However, speed does not automatically produce a successful product.
A digital product still needs:
- A clear purpose
- A defined audience
- A genuine customer problem
- Prioritised features
- A structured user experience
- Reliable technology
- A plan for measuring performance
Without these foundations, businesses can spend considerable time and money developing features customers do not need or creating interfaces that are difficult to use.
This guide explains the complete digital product design process, including product strategy, UI/UX, app design, website design, prototyping, development and launch. It also compares the platforms businesses and product teams can use at each stage.

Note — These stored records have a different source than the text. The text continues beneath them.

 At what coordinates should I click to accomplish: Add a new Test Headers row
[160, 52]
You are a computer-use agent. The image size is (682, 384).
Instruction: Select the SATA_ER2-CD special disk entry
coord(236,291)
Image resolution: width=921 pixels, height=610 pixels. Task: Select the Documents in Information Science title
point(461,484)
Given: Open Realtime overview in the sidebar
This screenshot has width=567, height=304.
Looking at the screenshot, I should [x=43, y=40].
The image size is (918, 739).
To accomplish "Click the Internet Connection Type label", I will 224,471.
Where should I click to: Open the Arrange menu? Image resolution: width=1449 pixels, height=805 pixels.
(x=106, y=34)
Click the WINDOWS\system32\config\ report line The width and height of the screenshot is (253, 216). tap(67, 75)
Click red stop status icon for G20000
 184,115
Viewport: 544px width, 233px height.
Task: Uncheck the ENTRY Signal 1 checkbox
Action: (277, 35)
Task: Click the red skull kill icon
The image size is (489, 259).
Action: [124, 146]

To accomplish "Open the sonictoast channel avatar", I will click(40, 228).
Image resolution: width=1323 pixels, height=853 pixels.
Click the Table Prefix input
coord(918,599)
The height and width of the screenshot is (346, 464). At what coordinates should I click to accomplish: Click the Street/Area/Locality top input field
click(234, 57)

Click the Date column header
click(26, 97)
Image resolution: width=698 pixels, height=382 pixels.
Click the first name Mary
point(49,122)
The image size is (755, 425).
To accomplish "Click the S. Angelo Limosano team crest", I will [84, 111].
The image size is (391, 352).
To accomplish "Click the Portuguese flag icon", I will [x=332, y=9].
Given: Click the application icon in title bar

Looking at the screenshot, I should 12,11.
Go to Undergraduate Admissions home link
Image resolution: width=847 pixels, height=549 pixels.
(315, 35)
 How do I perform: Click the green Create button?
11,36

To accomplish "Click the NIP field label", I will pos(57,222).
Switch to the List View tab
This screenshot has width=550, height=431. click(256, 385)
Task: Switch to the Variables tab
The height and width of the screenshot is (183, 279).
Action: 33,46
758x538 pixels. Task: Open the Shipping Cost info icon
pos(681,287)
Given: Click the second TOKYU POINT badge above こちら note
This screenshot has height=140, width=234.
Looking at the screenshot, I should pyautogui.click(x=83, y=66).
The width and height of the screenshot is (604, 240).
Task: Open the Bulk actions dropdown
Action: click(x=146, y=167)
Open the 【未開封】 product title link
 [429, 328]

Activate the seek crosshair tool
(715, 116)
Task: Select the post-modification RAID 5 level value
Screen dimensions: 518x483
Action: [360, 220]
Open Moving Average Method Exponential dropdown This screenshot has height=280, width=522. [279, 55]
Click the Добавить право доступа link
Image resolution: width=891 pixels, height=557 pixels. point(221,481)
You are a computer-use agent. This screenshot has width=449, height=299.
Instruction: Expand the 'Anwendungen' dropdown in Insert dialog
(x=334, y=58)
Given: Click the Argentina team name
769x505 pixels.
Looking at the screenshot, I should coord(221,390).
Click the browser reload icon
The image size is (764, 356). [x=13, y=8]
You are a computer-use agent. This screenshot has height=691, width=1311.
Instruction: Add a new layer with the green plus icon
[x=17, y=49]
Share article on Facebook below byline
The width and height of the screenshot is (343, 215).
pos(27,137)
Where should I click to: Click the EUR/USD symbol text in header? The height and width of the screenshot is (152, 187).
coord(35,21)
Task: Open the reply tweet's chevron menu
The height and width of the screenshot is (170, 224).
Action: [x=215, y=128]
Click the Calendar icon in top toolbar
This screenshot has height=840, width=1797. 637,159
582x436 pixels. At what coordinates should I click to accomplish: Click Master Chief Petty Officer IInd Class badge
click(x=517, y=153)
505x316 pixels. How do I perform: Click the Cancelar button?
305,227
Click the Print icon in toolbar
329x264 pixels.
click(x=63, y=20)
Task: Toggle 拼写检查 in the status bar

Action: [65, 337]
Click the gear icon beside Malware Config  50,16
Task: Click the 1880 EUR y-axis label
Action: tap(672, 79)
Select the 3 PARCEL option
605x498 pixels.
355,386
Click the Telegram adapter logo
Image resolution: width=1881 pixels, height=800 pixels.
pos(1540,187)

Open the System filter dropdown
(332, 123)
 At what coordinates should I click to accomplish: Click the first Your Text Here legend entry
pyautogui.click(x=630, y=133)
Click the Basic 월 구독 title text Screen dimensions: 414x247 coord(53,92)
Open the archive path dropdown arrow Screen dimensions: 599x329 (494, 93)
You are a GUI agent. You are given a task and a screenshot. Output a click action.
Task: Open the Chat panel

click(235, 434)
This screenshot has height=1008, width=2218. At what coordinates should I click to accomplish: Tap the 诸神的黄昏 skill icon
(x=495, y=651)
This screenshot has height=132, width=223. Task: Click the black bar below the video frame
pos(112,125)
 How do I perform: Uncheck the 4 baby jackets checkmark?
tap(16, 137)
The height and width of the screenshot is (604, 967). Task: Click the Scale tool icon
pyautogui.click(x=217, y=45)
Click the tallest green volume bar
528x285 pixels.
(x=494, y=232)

TLDR: What is digital product design?
Digital product design is the end-to-end process of creating an interactive digital service that solves a user problem and supports a business objective.
It normally includes:
- Understanding the problem
- Researching users and competitors
- Defining the product strategy
- Prioritising features
- Organising content and functionality
- Mapping user journeys
- Creating wireframes
- Designing the user interface
- Building a design system
- Creating an interactive prototype
- Testing the experience
- Preparing designs for developers
- Developing and testing the product
- Launching, measuring and improving it
Digital products include websites, apps, SaaS tools, ecommerce platforms, dashboards, booking systems and customer portals.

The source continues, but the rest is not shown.